Saturday, March 13, 2010

Gender Identity and Credibility in the Blogosphere

CBCnews recently ran a short article about a popular blogger who revealed themselves to be a woman using a male pen name. After she started using the name James Chartrand:
"It was pretty much instant respect," Chartrand said in an interview Thursday with CBC Radio's As It Happens."[Clients] were asking questions. They were listening to my advice," she said. "They were accepting it. I was spoken to with respect, with no disparaging remarks. My income went up. My rates were not argued with and haggled with. It was quite a difference."

Chartrand, who did not reveal her real name, said her rates more than doubled and that the change could not be explained by experience or technology. (CBCnews)
I wasn't at all staggered to read this. The people who write the articles, books, blogs, who speak on television, radio, in parliament... essentially, the people who have an active voice in the discourse of society are overwhelmingly men. I don't know if this is part of the ugly perpetuation of patriarchy and hegemony, or the result of ongoing and tiresome stereotypes about men and women, or the plain manifestation of our oppressive cultural narrative. But it sucks. And all of this shittiness that goes on offline spills over into e-culture.

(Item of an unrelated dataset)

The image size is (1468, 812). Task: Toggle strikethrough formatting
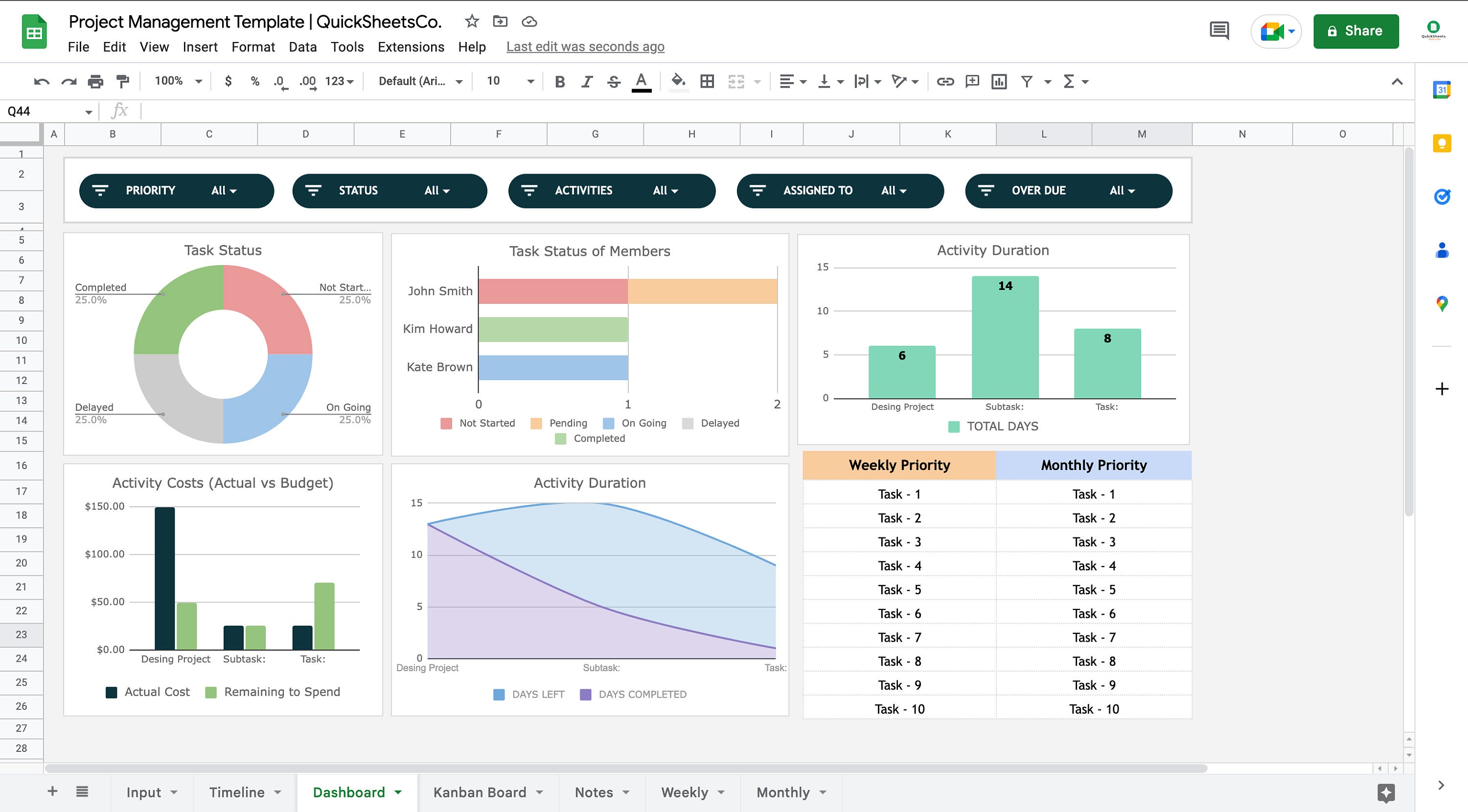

But while other bloggers have accused Chartrand of selling out, I can't really blame her.1 It's fucking hard to write when credibility is largely attributed to men over women. And it's hard to know what to do about it. Obviously, using a male pen name only simplifies things for one person- it doens't make any kind of macroscopic difference. It really just reinforces the status quo. But I think it is important that Chartrand wrote about it and identified the problem, even if she didn't intend to actively pursue it.


1 At one point, I wanted to be a composer. I loved arranging and improvising music and thought I was pretty damn good at it. But whenever I printed sheet music off, I would enter the genderless 'A. Wilson' where the composer's name went, acutely aware that it was men who got to write all the music for movies. I was thirteen.